* TASK PROMPT
Only the lines from the one containing "Case studies (634, 41)" through the end of the data below are to be repeated, exactly as given, without pictures.

* Stored data
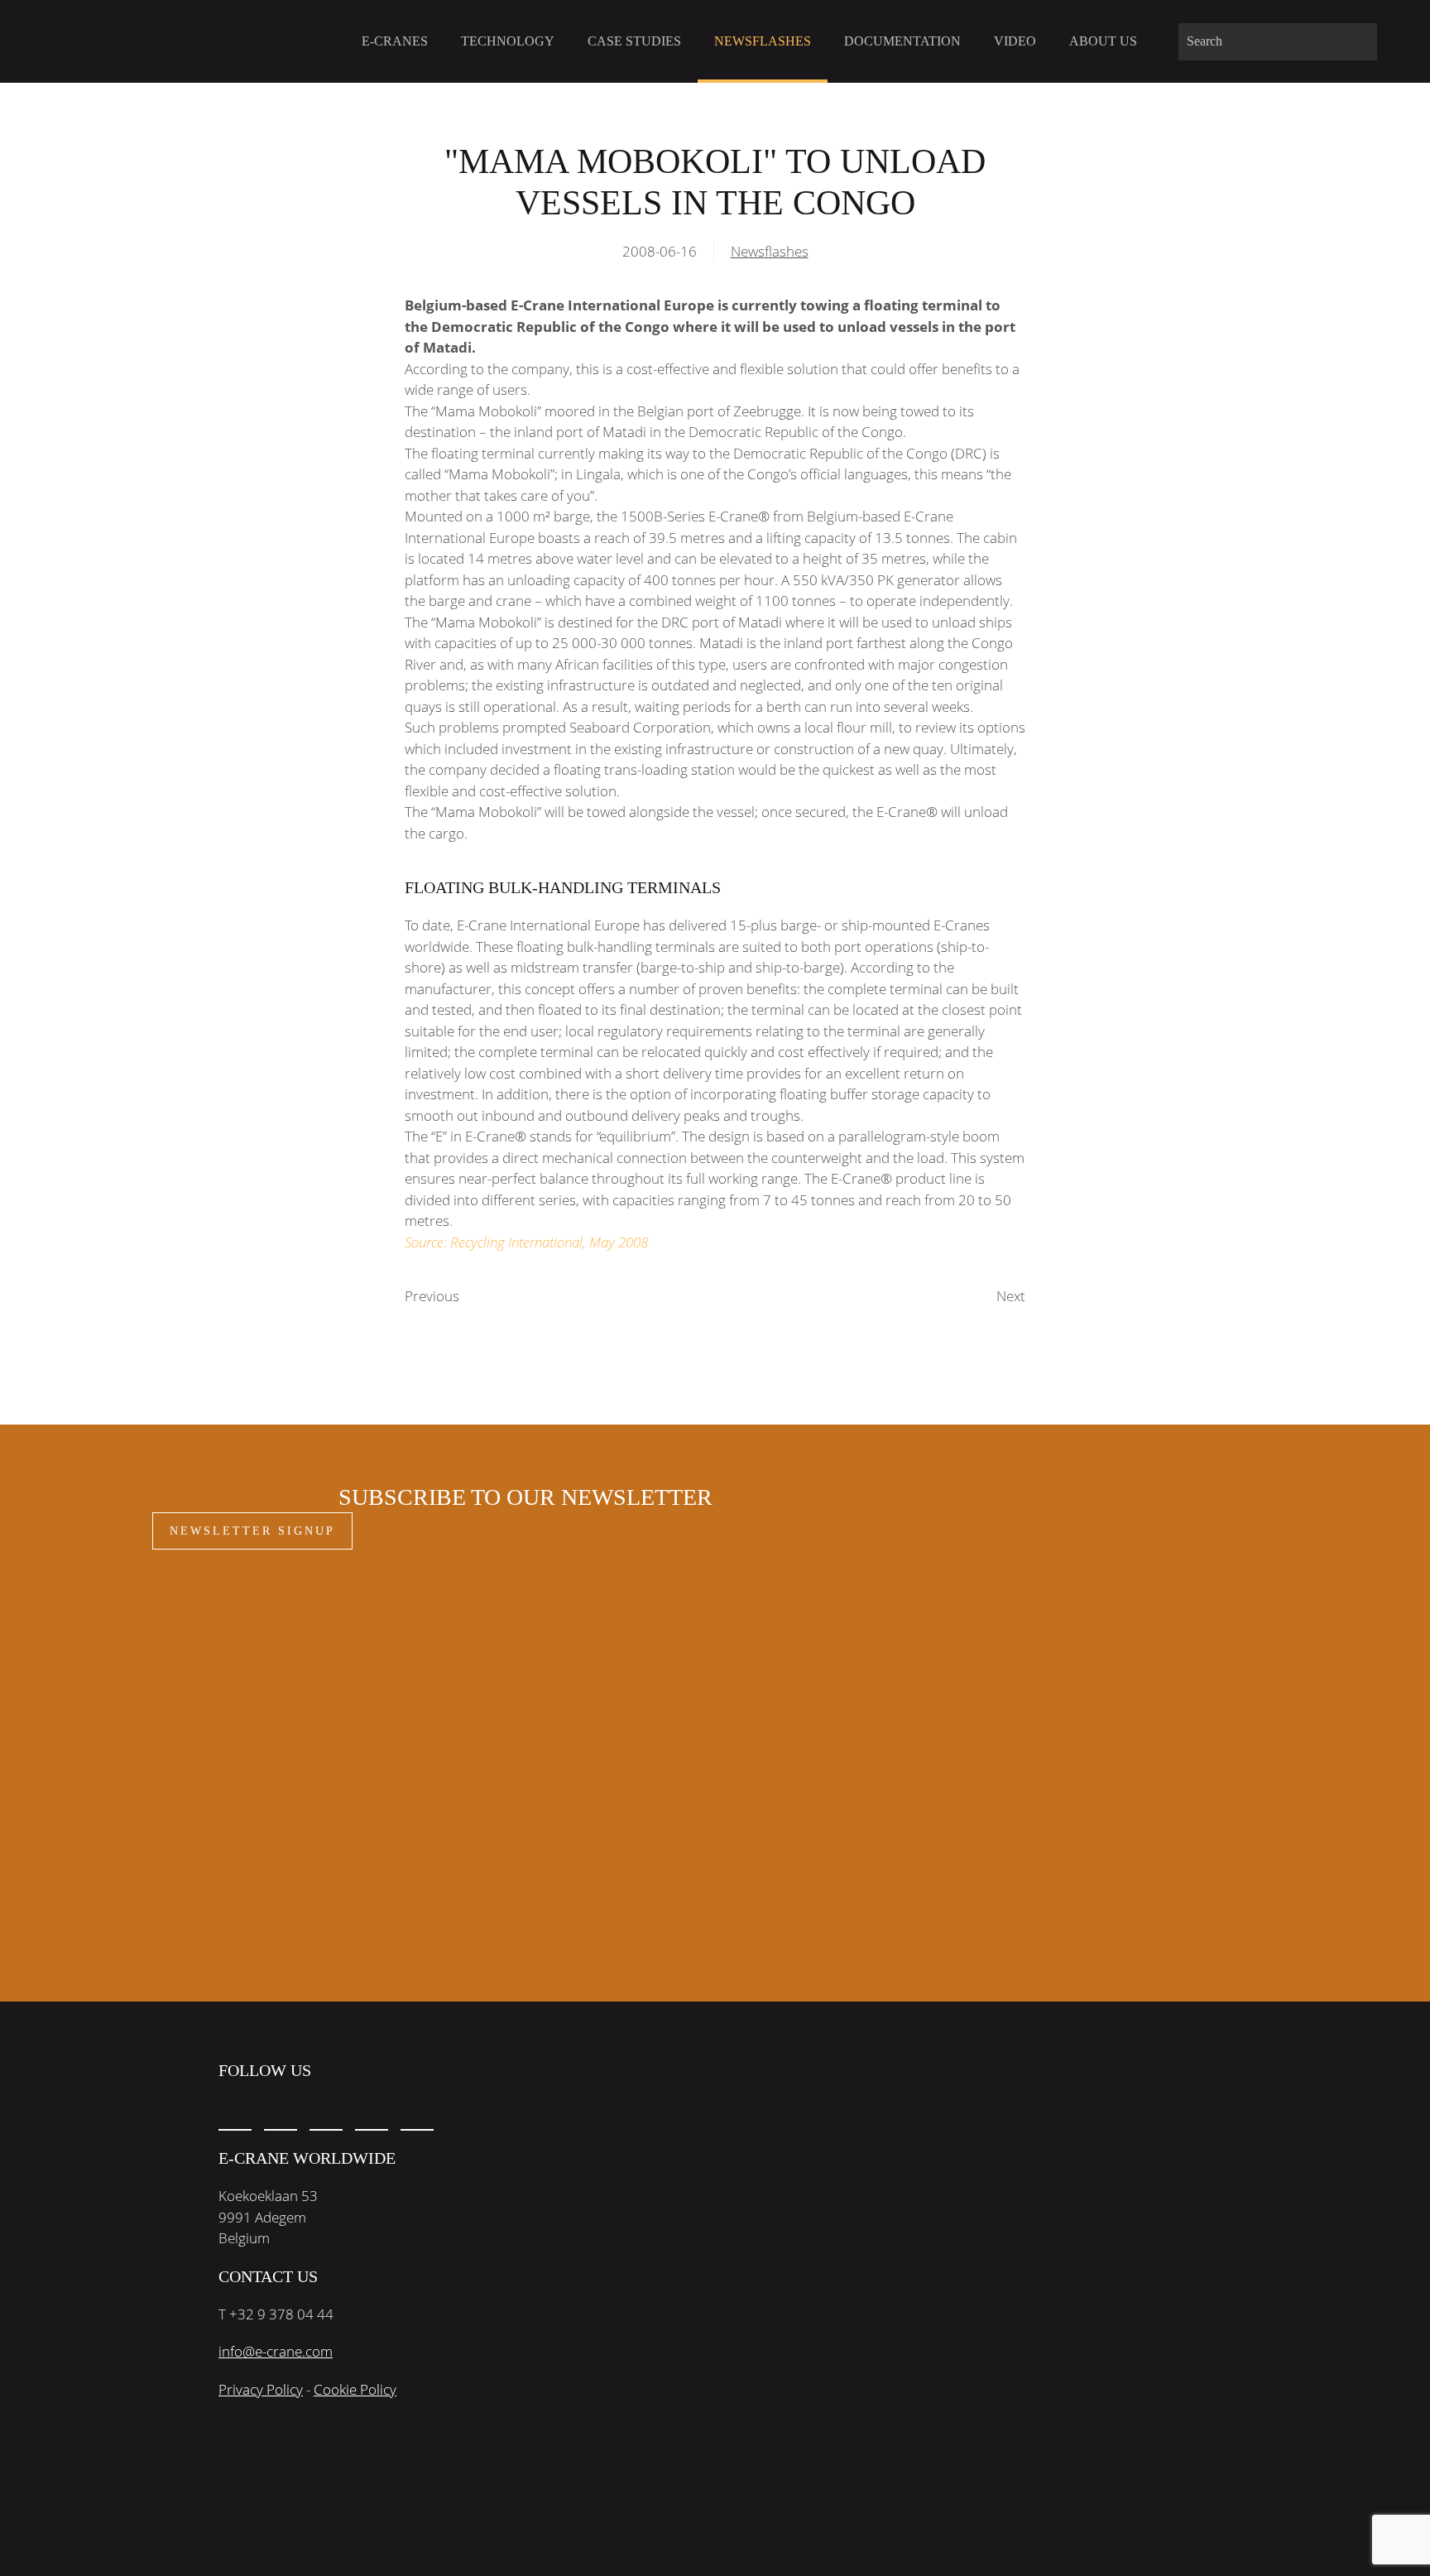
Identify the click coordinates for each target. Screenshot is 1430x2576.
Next (1010, 1295)
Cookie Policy (355, 2389)
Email (201, 1677)
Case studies (634, 41)
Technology (507, 41)
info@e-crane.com (275, 2351)
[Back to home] (145, 41)
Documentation (902, 41)
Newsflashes (762, 41)
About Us (1103, 41)
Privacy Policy (260, 2389)
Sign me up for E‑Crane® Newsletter (307, 1789)
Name (202, 1609)
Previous (432, 1295)
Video (1015, 41)
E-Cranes (395, 41)
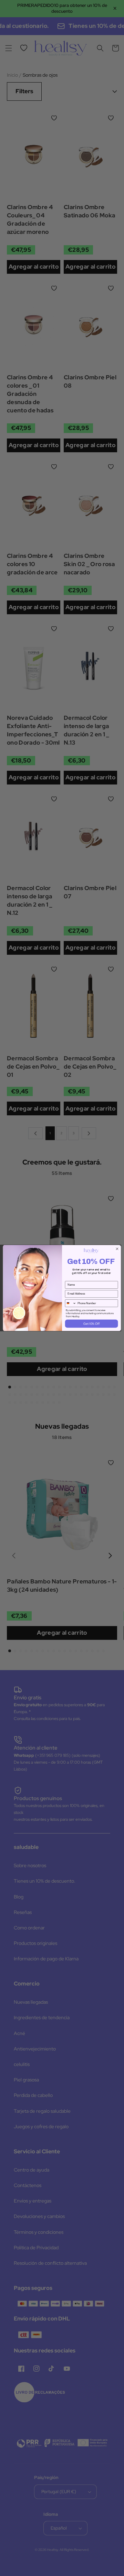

* EXERCISE RESULT
Case studies (634, 41)
Technology (507, 41)
info@e-crane.com (275, 2351)
[Back to home] (145, 41)
Documentation (902, 41)
Newsflashes (762, 41)
About Us (1103, 41)
Privacy Policy (260, 2389)
Sign me up for E‑Crane® Newsletter (307, 1789)
Name (202, 1609)
Previous (432, 1295)
Video (1015, 41)
E-Cranes (395, 41)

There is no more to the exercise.